## Required work:
(1) In the escalator patent excerpt, what does FIG. 9 show?
(2) Retype part of the escalator patent excerpt word for word, starting at "FIG. 18 shows" and ending at "2 in motion.".

FIG. 7B shows a perspective view of the deep-drawn tread element of a step or plate according to the invention, from the below, after fastening elements have been welded on or glued in place or plugged in;

FIG. 8A shows a first quick-action fastener, which can be used;

FIG. 8B shows a second quick-action fastener, which can be used;

FIG. 8C shows a grip ring, which can be used;

FIG. 8D shows a clamping washer, which can be used;

FIG. 9 shows the calculations of the stresses in the step support under different loadings of the step;

FIG. 10 shows a perspective view of a complete plate with a step support according to the invention, from above;

FIG. 11 shows the same in a perspective view from below;

FIG. 12 shows a perspective view of the plate support of a step obliquely from above;

FIG. 13 shows the same, in side view;

FIG. 14 shows the same, in plan view;

FIG. 15 shows the same, in front view;

FIG. 16 shows a closure plate, in perspective view;

FIG. 17 shows a plate cheek in perspective view, from the inside; and

FIG. 18 shows the same, in perspective view, from the outside.

DETAILED DESCRIPTION OF THE INVENTION

The conveying device 1 illustrated in FIG. 1 is an escalator which connects a lower level 1 with an upper level E2. The conveying device 1 comprises lateral balustrades 4 and base plates 3 and an endless conveyor with drive runs. Typically, two conveyor chains or step chains 15, which extend parallel to one another, with chain rollers are used as drive runs (see FIG. 3B) in order to set the steps 2 in motion.

## Record excerpts:
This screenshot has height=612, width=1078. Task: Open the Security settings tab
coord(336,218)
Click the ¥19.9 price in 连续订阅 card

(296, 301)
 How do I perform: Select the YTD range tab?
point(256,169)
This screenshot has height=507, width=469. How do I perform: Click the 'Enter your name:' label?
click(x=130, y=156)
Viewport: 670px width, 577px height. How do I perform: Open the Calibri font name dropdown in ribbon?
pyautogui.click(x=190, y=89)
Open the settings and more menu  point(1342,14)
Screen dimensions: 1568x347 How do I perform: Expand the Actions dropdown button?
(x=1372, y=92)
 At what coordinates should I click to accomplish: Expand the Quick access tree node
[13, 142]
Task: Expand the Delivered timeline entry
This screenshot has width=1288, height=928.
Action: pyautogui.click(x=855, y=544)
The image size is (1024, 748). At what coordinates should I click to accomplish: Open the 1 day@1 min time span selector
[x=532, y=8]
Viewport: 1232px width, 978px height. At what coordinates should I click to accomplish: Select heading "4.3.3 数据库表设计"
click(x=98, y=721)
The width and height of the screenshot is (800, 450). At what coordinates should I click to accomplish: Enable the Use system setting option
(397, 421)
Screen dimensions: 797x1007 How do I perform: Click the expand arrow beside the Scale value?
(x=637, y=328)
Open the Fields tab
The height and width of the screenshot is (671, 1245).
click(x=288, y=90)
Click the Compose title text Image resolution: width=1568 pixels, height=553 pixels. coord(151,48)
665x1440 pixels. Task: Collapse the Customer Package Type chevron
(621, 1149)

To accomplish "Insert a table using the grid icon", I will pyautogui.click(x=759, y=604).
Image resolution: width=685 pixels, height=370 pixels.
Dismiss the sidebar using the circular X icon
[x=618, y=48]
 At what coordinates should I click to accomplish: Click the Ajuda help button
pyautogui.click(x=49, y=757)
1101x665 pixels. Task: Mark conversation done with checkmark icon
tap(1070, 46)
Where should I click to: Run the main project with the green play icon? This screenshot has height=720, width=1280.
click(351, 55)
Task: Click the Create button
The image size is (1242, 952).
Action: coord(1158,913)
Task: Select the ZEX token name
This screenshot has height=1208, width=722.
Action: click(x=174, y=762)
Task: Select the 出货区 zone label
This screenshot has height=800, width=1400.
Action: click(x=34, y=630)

## The answers:
(1) It shows the calculations of the stresses in the step support under different loadings of the step.

(2)
FIG. 18 shows the same, in perspective view, from the outside.

DETAILED DESCRIPTION OF THE INVENTION

The conveying device 1 illustrated in FIG. 1 is an escalator which connects a lower level 1 with an upper level E2. The conveying device 1 comprises lateral balustrades 4 and base plates 3 and an endless conveyor with drive runs. Typically, two conveyor chains or step chains 15, which extend parallel to one another, with chain rollers are used as drive runs (see FIG. 3B) in order to set the steps 2 in motion.